__Item coordinate data__:
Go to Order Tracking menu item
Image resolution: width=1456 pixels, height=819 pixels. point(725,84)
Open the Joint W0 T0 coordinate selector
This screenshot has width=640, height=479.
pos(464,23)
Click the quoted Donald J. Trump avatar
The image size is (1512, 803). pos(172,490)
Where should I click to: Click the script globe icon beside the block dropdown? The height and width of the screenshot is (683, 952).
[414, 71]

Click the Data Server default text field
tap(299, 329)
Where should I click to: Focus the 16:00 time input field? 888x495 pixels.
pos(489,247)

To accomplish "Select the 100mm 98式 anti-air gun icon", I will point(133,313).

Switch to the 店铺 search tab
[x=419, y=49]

__What the task requires__:
Copy all of the entries above word for word, line by line.

__Task solution__:
Go to Order Tracking menu item
Image resolution: width=1456 pixels, height=819 pixels. point(725,84)
Open the Joint W0 T0 coordinate selector
This screenshot has width=640, height=479.
pos(464,23)
Click the quoted Donald J. Trump avatar
The image size is (1512, 803). pos(172,490)
Where should I click to: Click the script globe icon beside the block dropdown? The height and width of the screenshot is (683, 952).
[414, 71]

Click the Data Server default text field
tap(299, 329)
Where should I click to: Focus the 16:00 time input field? 888x495 pixels.
pos(489,247)

To accomplish "Select the 100mm 98式 anti-air gun icon", I will point(133,313).

Switch to the 店铺 search tab
[x=419, y=49]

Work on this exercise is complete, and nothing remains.